Glucagon-like peptide-1 agonist effects on energy balance in hypothalamic obesity
Roth, Christian Ludwig    Abuzzahab, M. Jennifer   
Seattle Children's Hospital, Seattle, WA, United States

Hypothalamic obesity (HO) occurs in patients with tumors and lesions in the medial hypothalamic region. Hypothalamic dysfunction can lead to hyperinsulinemia and leptin resistance. This study is focused on HO caused by craniopharyngiomas (CP), which are the most common childhood brain tumors of nonglial origin. Despite excellent overall survival rates, CP patients have substantially reduced quality of life because of significant long-term sequelae, notably severe obesity in about 50% of patients, leading to a high rate of cardiovascular mortality. Recent studies reported that both hyperphagia and decreased energy expenditure can contribute to severe obesity in HO patients. Previous drug intervention studies were either too small or showed only moderate effects, and it is not clear which biological factors are responsible for successful intervention. Some anti-obesity drugs that require intact hypothalamic signaling pathways for appetite inhibition show poor efficacy in patients with HO. Based on promising results using a glucagon-like-peptide-1 receptor agonist (GLP1RA) in obese adolescents with and without HO, as well as in rodents with HO, the proposed multicenter study will test the effect of the GLP1RA exenatide once weekly extended-release (ExQW) on clinical outcomes and metabolic function in a 36 week double-blind, placebo-controlled randomized trial followed by a 18 week open label extension. Forty-eight subjects will be randomized to GLP1RA (24) or placebo (24).
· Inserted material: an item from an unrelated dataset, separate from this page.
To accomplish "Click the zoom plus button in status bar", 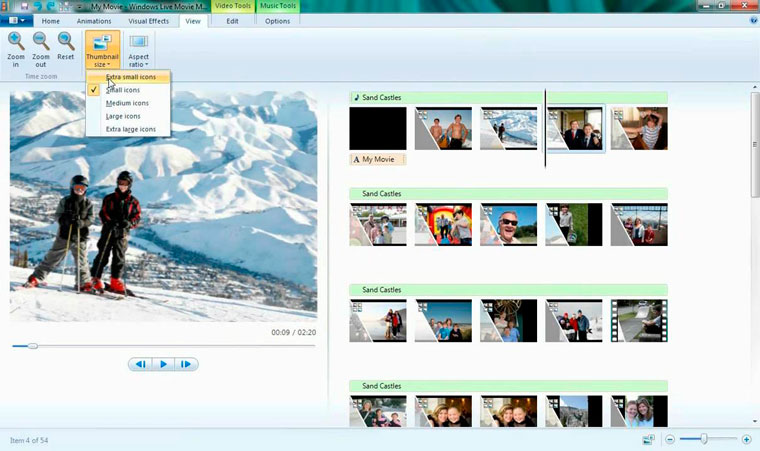I will point(747,440).
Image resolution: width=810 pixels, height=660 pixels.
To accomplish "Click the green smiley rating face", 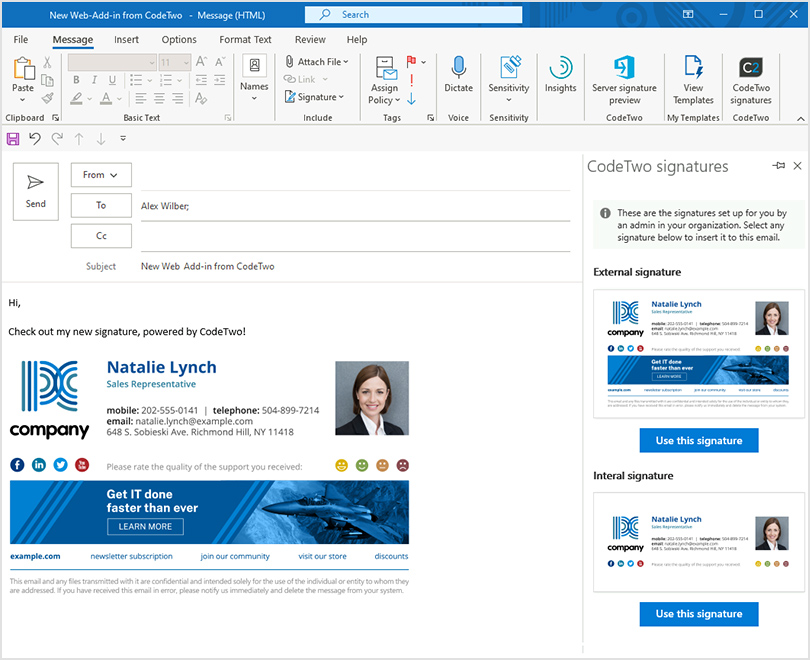I will 362,465.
The overall hypothesis is that in severely obese HO subjects with extended hypothalamic damage, drugs causing weight loss via hindbrain signaling, such as GLP1RAs, will reduce body weight, providing a desperately needed non-surgical option for treatment of HO. We recognize that there may be variability of treatment response and will therefore also test potential behavioral, metabolic, and neuroradiological predictors of treatment response. The primary endpoint is to test long-term efficacy of GLP1RA treatment on body mass index reduction after 36 weeks. Secondary endpoints include changes in body composition, parameters of metabolic syndrome, free-living total energy expenditure, appetitive behavior, physical activity, hormonal parameters of energy homeostasis and insulin resistance.
Specific Aim (SA) 1 will test if GLP1RA treatment will lead to reduced BMI. SA 2 will test if GLP1RA improves adiposity, cardiometabolic risk factors, glucose tolerance and hyperinsulinemia. SA 3 will include exploratory studies in order to test if GLP1RA will lead to changes in energy intake and expenditure. SA 3 will also test innovative predictors of GLP1RA treatment outcomes such as pretreatment hyperphagia, energy expenditure, serum leptin and the severity of the hypothalamic lesion assessed by a novel neuroimaging score obtained prior to study intervention. The study is guided by an integrated transdisciplinary team. The goals are to implement cost-effective treatments to improve HO outcomes, and to get fundamental mechanistic insights into GLP-1 physiology and factors that determine treatment success, which are also relevant for other forms of obesity.

Public Health Relevance

Hypothalamic obesity, a disease caused by damage to the hypothalamus, which is an essential brain area for body weight regulation, is a frequent sequela of brain tumors and has previously been a treatment-resistant form of severe obesity. Based on promising preliminary data, this study will test the effects of a new drug intervention that works in other brain regions to affect energy balance in a placebo-controlled clinical trial in children with hypothalamic obesity. We expect that this study will give novel insights into the regulation of body weight, obesity-related metabolic functions and factors that determine treatment success.